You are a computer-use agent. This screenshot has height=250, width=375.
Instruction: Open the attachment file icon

______

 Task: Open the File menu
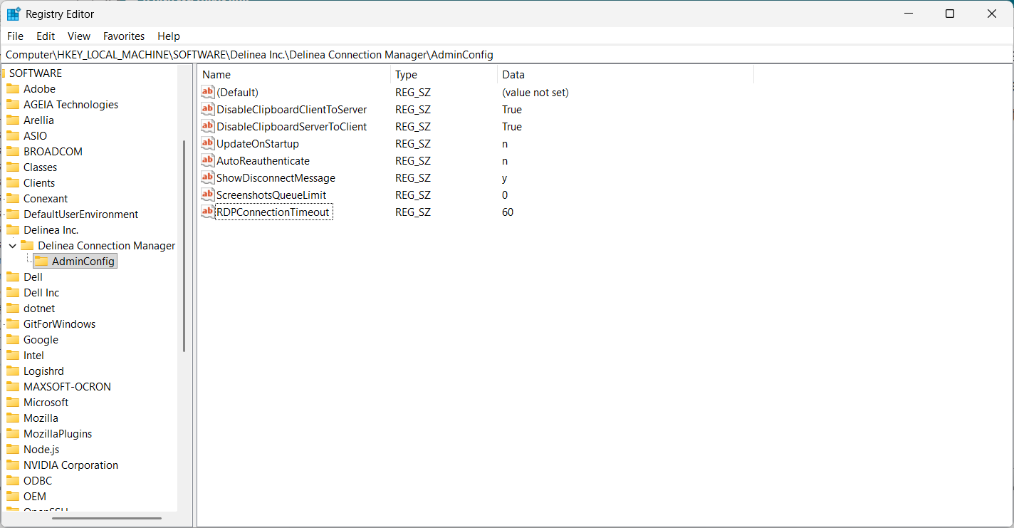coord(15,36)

______

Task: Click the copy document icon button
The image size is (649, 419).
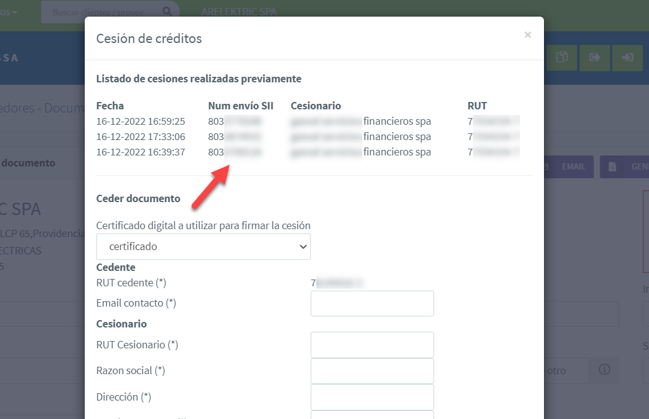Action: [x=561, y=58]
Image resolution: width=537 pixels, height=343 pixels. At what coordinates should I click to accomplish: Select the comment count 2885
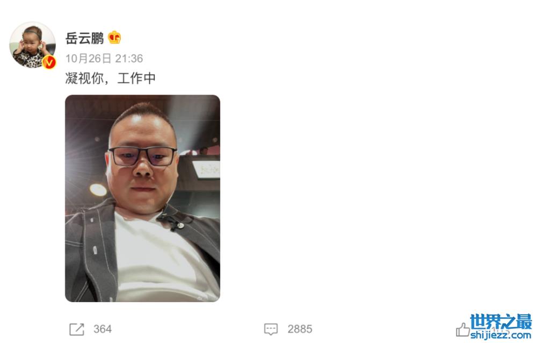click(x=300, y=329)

______

_Activity_
Each line in the data above either holds "icon" or does not. State how many do, as a bare number.

_Result for this exercise_
2